Expected sinfo output:

NODELIST NODES PARTITION STATE CPUS S:C:T MEMORY TMP_DISK WEIGHT AVAIL_FE REASON
node01 1 main* idle 128 1:64:2 250000 0 1 (null) none
node02 1 main* idle 32 1:16:2 120000 0 1 (null) none

Removing a Compute Node

Stop slurmd on the Compute Node

sudo systemctl stop slurmd
sudo systemctl disable slurmd

Update slurm.conf on the Control Node

  1. Remove the node's NodeName=... block
  2. Remove the node from the Nodes= list in the partition
  3. Copy updated slurm.conf to all remaining nodes

Restart SLURM on the Control Node

sudo systemctl daemon-reload
sudo systemctl restart slurmctld
sudo systemctl restart slurmd

Clear Stale Node State (if Grafana/sinfo Still Shows Old Node)

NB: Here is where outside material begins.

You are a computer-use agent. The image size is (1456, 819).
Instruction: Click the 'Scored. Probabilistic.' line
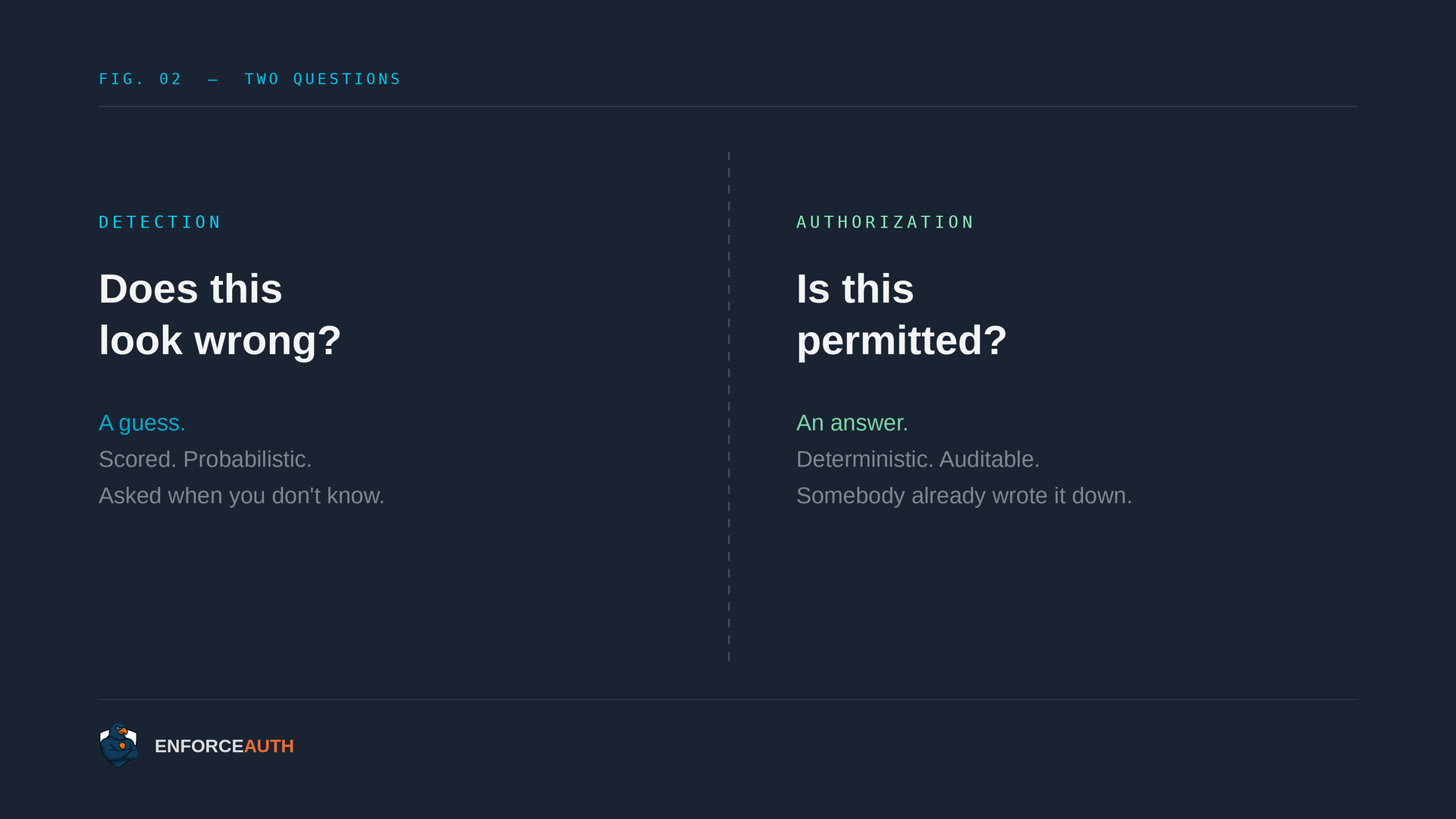point(205,460)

sudo systemctl stop slurmctld
sudo rm /var/spool/slurmctld/node_state
sudo systemctl start slurmctld

Fully Remove SLURM from the Compute Node (Optional)

sudo apt remove --purge slurmd slurm-client munge
sudo rm -rf /etc/slurm /var/spool/slurmd /var/log/slurm /etc/munge

Troubleshooting

slurmd Fails to Start — "DNS SRV lookup failed"

The slurm.conf file is missing or misnamed on the compute node. Verify:

ls -la /etc/slurm/slurm.conf

GPU Shows "No devices were found"

  1. Verify nvidia-smi works outside SLURM
  2. Check gres.conf matches the actual GPU device (/dev/nvidia0)
  3. Check if slurmd -C detects fewer CPUs than configured (Intel hybrid CPU issue) — add SlurmdParameters=config_overrides to slurm.conf

slurmd Detects Wrong CPU Count

Common with Intel hybrid architectures (P-cores + E-cores). Add to slurm.conf:

SlurmdParameters=config_overrides

Munge Authentication Fails

Ensure both nodes have the same munge key:

# On control node
sudo md5sum /etc/munge/munge.key

# On compute node
sudo md5sum /etc/munge/munge.key

If they differ, re-copy the key from the control node.

Node Shows as "down" in sinfo

# Check why
scontrol show node <nodename> | grep Reason

# Resume the node
sudo scontrol update NodeName=<nodename> State=resume